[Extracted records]
-*-*-

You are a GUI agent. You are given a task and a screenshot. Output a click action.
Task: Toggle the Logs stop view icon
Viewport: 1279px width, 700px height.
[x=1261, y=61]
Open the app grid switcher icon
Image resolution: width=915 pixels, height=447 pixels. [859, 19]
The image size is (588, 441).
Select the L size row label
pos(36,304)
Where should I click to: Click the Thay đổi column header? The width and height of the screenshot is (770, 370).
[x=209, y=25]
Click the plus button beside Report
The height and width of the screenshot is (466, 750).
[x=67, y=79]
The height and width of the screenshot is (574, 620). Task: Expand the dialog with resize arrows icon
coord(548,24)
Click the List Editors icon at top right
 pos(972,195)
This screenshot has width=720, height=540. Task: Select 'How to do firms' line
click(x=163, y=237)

-*-*-

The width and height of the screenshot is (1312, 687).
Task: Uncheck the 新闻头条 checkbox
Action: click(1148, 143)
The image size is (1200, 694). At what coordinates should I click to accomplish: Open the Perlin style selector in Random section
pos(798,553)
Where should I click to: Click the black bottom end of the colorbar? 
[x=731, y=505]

-*-*-

#### Short problem:
Reproduce the data above verbatim, starting at the line that contains "You are a GUI" and ending after the line that contains "click(x=163, y=237)".

#### Solution to this task:
You are a GUI agent. You are given a task and a screenshot. Output a click action.
Task: Toggle the Logs stop view icon
Viewport: 1279px width, 700px height.
[x=1261, y=61]
Open the app grid switcher icon
Image resolution: width=915 pixels, height=447 pixels. [859, 19]
The image size is (588, 441).
Select the L size row label
pos(36,304)
Where should I click to: Click the Thay đổi column header? The width and height of the screenshot is (770, 370).
[x=209, y=25]
Click the plus button beside Report
The height and width of the screenshot is (466, 750).
[x=67, y=79]
The height and width of the screenshot is (574, 620). Task: Expand the dialog with resize arrows icon
coord(548,24)
Click the List Editors icon at top right
 pos(972,195)
This screenshot has width=720, height=540. Task: Select 'How to do firms' line
click(x=163, y=237)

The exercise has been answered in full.